Ela alerta que as evidências são de que o parque se encaminha para a extinção, “a pretexto de cumprimento de concessão pública para transformação e descaracterização completa da área verde que integra patrimônio da sociedade porto-alegrenses, piorando sobremaneira a qualidade do ar, a refrigeração no local pela substituição excessiva do verde natural por materiais artificiais e combinados, degradando a fauna silvestre”.

“Portanto, a única alternativa para o momento, quando já se acumulam danos perpetrados a olhos vistos da população, é o embargo da obra, pelo menos até que aportem esclarecimentos suficientes no sentido de que está ocorrendo o manejo adequado e responsável da área por parte da concessionária, na medida em que há muita probabilidade do direito alegado pelos autores, além do perigo de dano na continuação das intervenções”, concluiu.

PGM vai recorrer contra paralisação

Em nota, a Procuradoria-Geral do Município (PGM) informou que irá recorrer da liminar. A Secretaria Municipal de Meio Ambiente, Urbanismo e Sustentabilidade (Smamus), responsável pela gestão dos parques e áreas verdes da Capital, reiterou “confiança na integridade e legalidade das obras executadas pela GAM3 Parks, concessionária responsável pela área”.

De acordo com a PGM), a prefeitura já forneceu os esclarecimentos necessários sobre a obra durante visita ao parque e também ao entregar documentação solicitada pelo Ministério Público Estadual e pela Comissão de Saúde e Meio Ambiente da Câmara Municipal.

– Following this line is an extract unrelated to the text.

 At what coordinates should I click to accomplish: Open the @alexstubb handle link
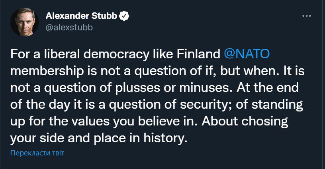pyautogui.click(x=69, y=28)
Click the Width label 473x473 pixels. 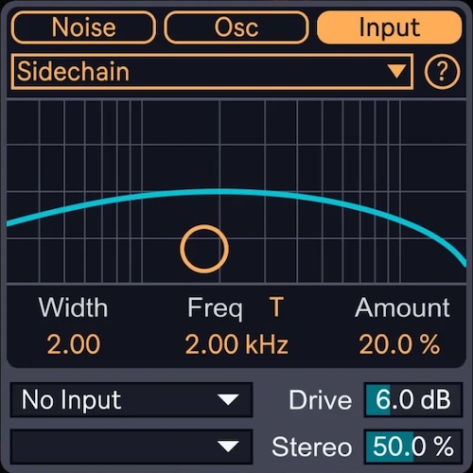(73, 307)
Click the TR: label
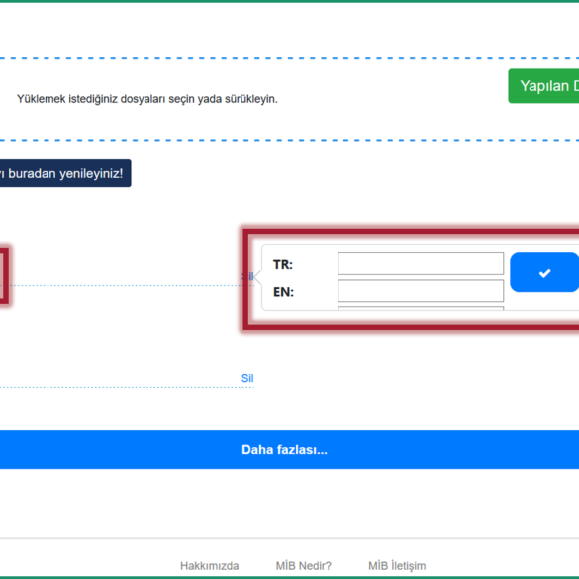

“A prefeitura reconhece a importância dos órgãos de controle no desempenho de suas atividades de fiscalização e reforça sua convicção na transparência e legalidade do processo. A paralisação das obras poderá impactar na realização do Acampamento Farroupilha, que acontece de 1º a 20 de setembro”, alega a decisão favorável à paralisação.

Os procuradores argumentam ainda que dos 1.253 exemplares que o local abrigava quando o espaço foi concedido à GAM3 Parks, em 2021, a concessionária retirou 103 árvores. Deste total, conforme a Smamus, 15% apresentavam problemas fitossanitários e riscos para os frequentadores do parque.

“Além disso, 45% eram espécies exóticas, que não são naturais de Porto Alegre, uma vez que o Harmonia foi criado por meio de aterramento. Para cada planta removida, cinco nativas serão plantadas pela concessionária para preservar o equilíbrio ambiental. Neste caso, a compensação proporcionará em torno de 500 exemplares de espécies nativas”, justifica.